BUTLER: I respectfully disagree with the College. It’s never really been very clear why they are opposed to this important program that is delivering terrific care to people, often when they can't get access to their usual GP. As I said, one in three of these services are being delivered on the weekend across the country, many others delivered after hours, when people usually can't get into their GP. We're also really clear that this clinic, and others like it around the country, are not there to replace the usual work of a GP - the usual relationship you'll have with your GP. This is for urgent care that can't wait, that needs to be delivered very quickly, often to children. I don't see this in any way compromising the importance of the relationship that patients have with their usual GP. Indeed, with our investments from last year, we're trying to strengthen that relationship, working with the College, the AMA, and others as well.

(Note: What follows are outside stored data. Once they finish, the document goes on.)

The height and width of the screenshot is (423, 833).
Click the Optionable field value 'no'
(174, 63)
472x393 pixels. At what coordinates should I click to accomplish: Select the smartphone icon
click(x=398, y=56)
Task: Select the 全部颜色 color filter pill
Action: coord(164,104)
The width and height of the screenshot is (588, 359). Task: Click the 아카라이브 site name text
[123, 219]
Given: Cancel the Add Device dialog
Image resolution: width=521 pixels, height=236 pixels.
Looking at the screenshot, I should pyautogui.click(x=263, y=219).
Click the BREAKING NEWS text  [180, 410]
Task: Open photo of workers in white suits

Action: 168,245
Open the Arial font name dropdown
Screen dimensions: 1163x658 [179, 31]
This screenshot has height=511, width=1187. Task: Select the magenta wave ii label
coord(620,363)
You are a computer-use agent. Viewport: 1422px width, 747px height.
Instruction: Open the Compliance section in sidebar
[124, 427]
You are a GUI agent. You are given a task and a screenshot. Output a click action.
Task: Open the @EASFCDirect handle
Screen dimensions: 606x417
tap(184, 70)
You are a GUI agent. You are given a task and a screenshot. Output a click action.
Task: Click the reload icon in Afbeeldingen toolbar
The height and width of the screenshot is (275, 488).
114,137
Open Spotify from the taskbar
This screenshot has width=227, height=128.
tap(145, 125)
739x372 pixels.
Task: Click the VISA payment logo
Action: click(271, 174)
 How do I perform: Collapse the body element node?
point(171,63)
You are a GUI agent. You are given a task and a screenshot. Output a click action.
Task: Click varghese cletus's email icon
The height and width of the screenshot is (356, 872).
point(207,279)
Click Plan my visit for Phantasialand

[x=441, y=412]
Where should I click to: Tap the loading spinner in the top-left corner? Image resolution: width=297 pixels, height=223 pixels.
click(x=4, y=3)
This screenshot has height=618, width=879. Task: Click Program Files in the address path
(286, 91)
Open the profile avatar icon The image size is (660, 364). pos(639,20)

We're trying to make sure that general practice is able to deliver this sort of wraparound multidisciplinary care that people with complex chronic disease need. There are very substantial investments from last year's budget that we're continuing to rollout to do that. I have to respectfully disagree with the College about their views on this program and think the results are there for everyone to see. They are delivering terrific care, free of charge, taking pressure off hospitals, and we want to see more of it not less.
JOURNALIST: In Victoria, the government has lowered its target of elective surgeries from a promised 240,000 to 200,000. Does it concern you how long Victorians are waiting for electric surgery?
BUTLER: It's not just an issue in Victoria, it's an issue across Australia. It's an issue, frankly, right across the world. There is a whole lot of pent-up demand from the pandemic, that health systems right around the world are still having to work through. The Victorian Government is not immune from that, indeed, given the degree to which Victoria was hit so hard by COVID, they have more pent-up pressure than some other parts of the country. I've only read the reports in the newspaper this morning. I'm not aware of the detail behind the reports. We see as the Commonwealth, our job has been to provide as much possible support to states as they operate their hospital systems as possible, which is why we made the announcement in December of substantial additional funding will be at least at least an additional $13 billion over the course of the next five years. A lot of that is front loaded so we deliberately tried to give a particularly big boost to funding in the first year of the next five-year agreement because we know there is this pent-up demand. We know states want to clear those elective surgery lists as quickly as they can.
JOURNALIST: What's the Federal Government doing to make sure Australians aren't lingering on elective surgery waitlists?
BUTLER: As I said, I know states are working as hard as they can to deal with that pent up demand that came through the COVID pandemic. This is common right across the world. A lot of them are also dealing with workforce supply challenges. A lot of doctors and nurses at the end of the pandemic, who were approaching retirement age, they were exhausted, and, in some cases, they were quite traumatized by what they went through in the pandemic. They took early retirement. So, there's really a twin challenge here that hospital systems right across the world are facing, they've got more demand and they've got real challenges with workforce supply. We're doing everything we can to support our state and territory colleagues to try and make it easier for them to access workforce from overseas where they need but also, as I said, to give that funding certainty over the coming five years, particularly with a big boost in that first year. Thanks everyone.